The Japanese government released Friday its first white paper introducing employment and housing support measures for former inmates to prevent them from reoffending.

 

Another document on crimes released by the Justice Ministry the same day showed the proportion of elderly former inmates returning to prison was notably high in 2017, with many facing unstable prospects outside jail with little support from their families and difficulty in landing jobs.

 

The white paper said employment support staffers have been dispatched to 77 criminal facilities and 45 juvenile correctional institutions across Japan in the current fiscal year. These support workers interview inmates to assess their willingness to work and vocational aptitude.

 

Together with the labor ministry, the Justice Ministry offered employment support to 7,794 people in the year ended March 2018, of whom 3,152 found work.

 

The ministry is also accepting former inmates and people on probation with no homes to go or no one to turn to at more than 100 relief and rehabilitation facilities. There they are offered shelter, meals and consultation services.

 

For elderly and disabled convicts, the ministry began implementing a program in the last fiscal year to support their return to society by collaborating with officials at local governments and welfare organizations.

 

The white paper was issued for the first time after the law to prevent ex-convicts from recommitting crimes took effect in December 2016. In the following year, the Cabinet of Prime Minister Shinzo Abe approved a package of 115 recidivism prevention initiatives.

 

In the separate report, the Justice Ministry said the total number of elderly convicts aged 65 or older declined 8.8 percent from a year earlier to 2,278 in 2017, but the proportion of elderly former inmates returning to prison was high compared with younger generations.

 

For men who entered prison in 2017, the proportion of convicts behind bars for the sixth time or more accounted for 14.4 percent among those under 65 years old, but it stood at 42.5 percent among the elderly.

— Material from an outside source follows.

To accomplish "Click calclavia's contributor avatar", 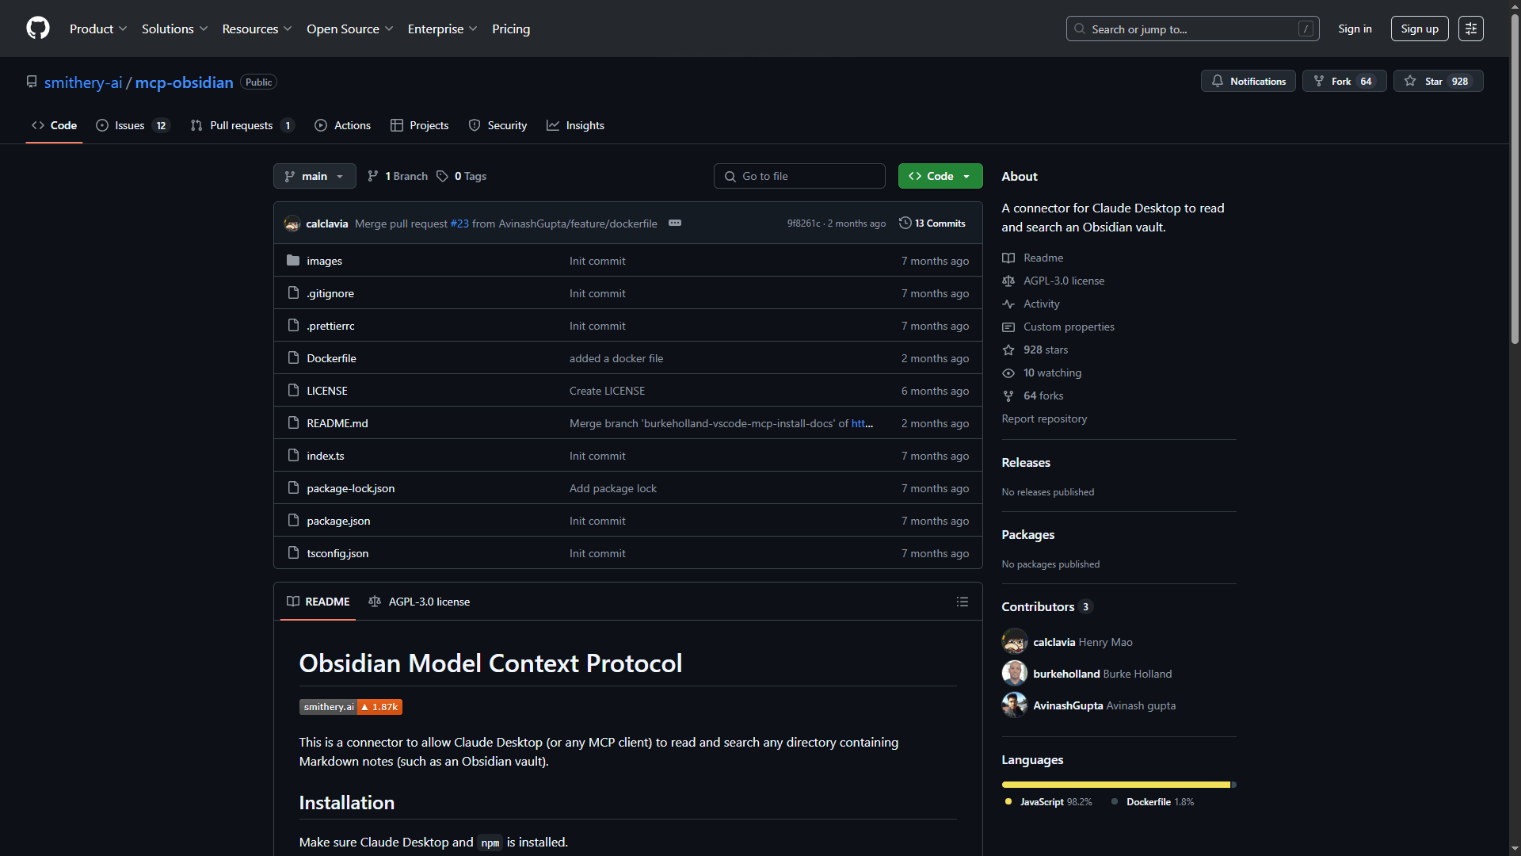I will [x=1014, y=642].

For women, the proportion of younger convicts in that category was 3.4 percent against 11.5 percent among the older.

 

The report also showed the number of female prisoners aged 65 or older rose 2.8 percent to 373 in 2017 from a year earlier. Their ratio among all female inmates stood at 19.7 percent, the highest since 1995.

 

The number of female convicts aged 70 or older marked a 12.3-fold jump from 1998.

 

Many of the women convicts committed theft, with 80.6 percent of those aged 65 to 69 and 89.3 percent of those aged 70 or older convicted of the crime.

 

The report pointed to the unstable living conditions elderly people face outside prison. In 2017, 44 percent of men who were released from prison after completing their sentences said they would not be staying at their own or their relatives’ homes, nor at welfare facilities. The figure stood at 17 percent for women.